BackgroundWorker コンポーネントの概要
一般的な操作には、実行時間が長くかかるものが数多くあります。 次に例を示します。
イメージのダウンロード
Web サービスの起動
ファイルのダウンロードとアップロード (ピアツーピア アプリケーションの場合を含む)
ローカルでの複雑な計算
データベース トランザクション
ローカル ディスク アクセス (前提としてメモリ アクセスに比べて低速です)
これらのような操作の実行時には、ユーザー インターフェイスがブロックされることがあります。 応答性に優れた UI を必要としながらも、このような操作との関連で長時間の遅延に直面する場合は、BackgroundWorker コンポーネントが便利なソリューションになります。
BackgroundWorker コンポーネントを使用すると、時間のかかる操作を、アプリケーションのメイン UI スレッドとは別のスレッドで非同期的に ("バックグラウンドで") 実行できます。 BackgroundWorker を使用するには、バックグラウンドで実行する、時間のかかるワーカー メソッドをこのコンポーネントに通知して、RunWorkerAsync メソッドを呼び出すだけです。 呼び出し元スレッドが正常に動作し続けると共に、ワーカー メソッドも非同期的に動作します。 このメソッドが終了すると、BackgroundWorker は、RunWorkerCompleted イベントを起動して、呼び出し元スレッドに警告します。このイベントには、オプションで操作の結果を含めることもできます。
BackgroundWorker コンポーネントは、 [コンポーネント] タブの [ツールボックス] で選択できます。BackgroundWorker をフォームに追加するには、BackgroundWorker コンポーネントをフォームにドラッグします。 これはコンポーネント トレイに表示され、そのプロパティが [プロパティ] ウィンドウに表示されます。
非同期操作を開始するには、RunWorkerAsync メソッドを使用します。 RunWorkerAsync は、オプションの object
パラメーターを受け取り、このパラメーターを使用してワーカー メソッドに引数を渡すことができます。 BackgroundWorker クラスは、DoWork イベントを公開します。このイベントには、DoWork イベント ハンドラー経由でワーカー スレッドをアタッチします。
DoWork イベント ハンドラーは、DoWorkEventArgs プロパティを持つ Argument パラメーターを受け取ります。 このプロパティは、RunWorkerAsync からパラメーターを受け取り、DoWork イベント ハンドラーで呼び出されるワーカー メソッドに渡されます。 次の例は、ComputeFibonacci
というワーカー メソッドの結果を代入する方法を示しています。 これは、「方法: バックグラウンド操作を使用するフォームを実装する」で確認できる、より大きな例の一部です。

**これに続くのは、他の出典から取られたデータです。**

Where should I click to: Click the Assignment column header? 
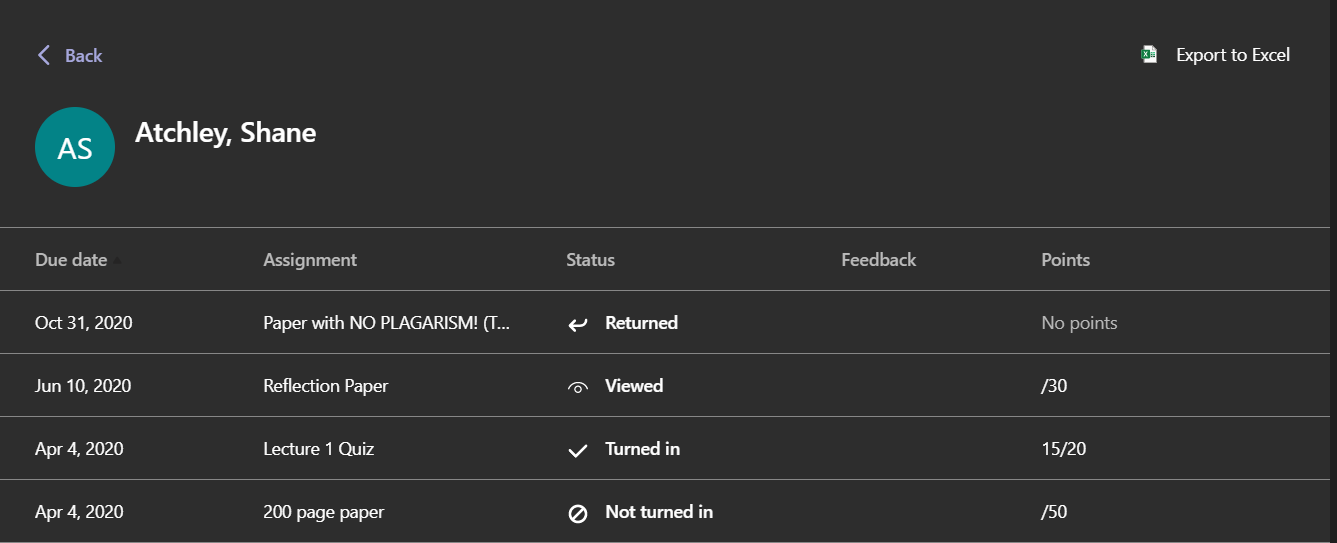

// This event handler is where the actual,
// potentially time-consuming work is done.
void backgroundWorker1_DoWork( Object^ sender, DoWorkEventArgs^ e )
{
// Get the BackgroundWorker that raised this event.
BackgroundWorker^ worker = dynamic_cast<BackgroundWorker^>(sender);
// Assign the result of the computation
// to the Result property of the DoWorkEventArgs
// object. This is will be available to the
// RunWorkerCompleted eventhandler.
e->Result = ComputeFibonacci( safe_cast<Int32>(e->Argument), worker, e );
}
// This event handler is where the actual,
// potentially time-consuming work is done.

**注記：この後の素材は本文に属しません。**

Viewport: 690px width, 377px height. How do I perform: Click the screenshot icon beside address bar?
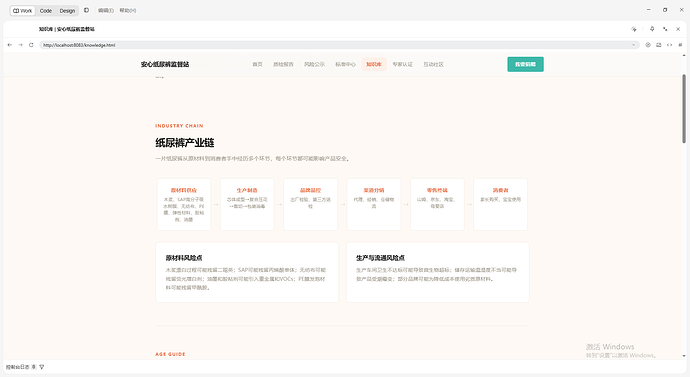[659, 45]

private void backgroundWorker1_DoWork(object sender,
DoWorkEventArgs e)
{
// Get the BackgroundWorker that raised this event.

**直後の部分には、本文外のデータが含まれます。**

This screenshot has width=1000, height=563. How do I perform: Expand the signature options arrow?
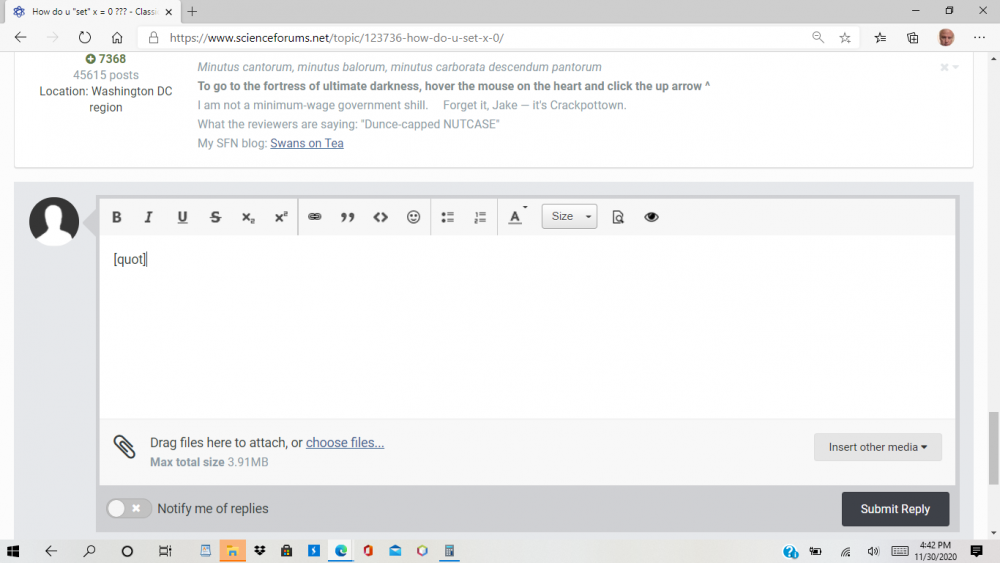(955, 68)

BackgroundWorker worker = sender as BackgroundWorker;
// Assign the result of the computation
// to the Result property of the DoWorkEventArgs
// object. This is will be available to the
// RunWorkerCompleted eventhandler.
e.Result = ComputeFibonacci((int)e.Argument, worker, e);
}
' This event handler is where the actual work is done.
Private Sub backgroundWorker1_DoWork( _
ByVal sender As Object, _
ByVal e As DoWorkEventArgs) _
Handles backgroundWorker1.DoWork
' Get the BackgroundWorker object that raised this event.
Dim worker As BackgroundWorker = _
CType(sender, BackgroundWorker)
' Assign the result of the computation
' to the Result property of the DoWorkEventArgs
' object. This is will be available to the
' RunWorkerCompleted eventhandler.
e.Result = ComputeFibonacci(e.Argument, worker, e)
End Sub
イベント ハンドラーの使い方の詳細については、「イベント」を参照してください。
注意事項
どのような種類のマルチスレッドを使用している場合でも、非常に深刻で複雑なバグを引き起こしてしまう可能性があります。 マルチスレッドを使用するソリューションを実装する前に、「マネージド スレッド処理の実施」を参照してください。
BackgroundWorker クラスの使用に関する詳細については、「方法: バックグラウンドで操作を実行する」を参照してください。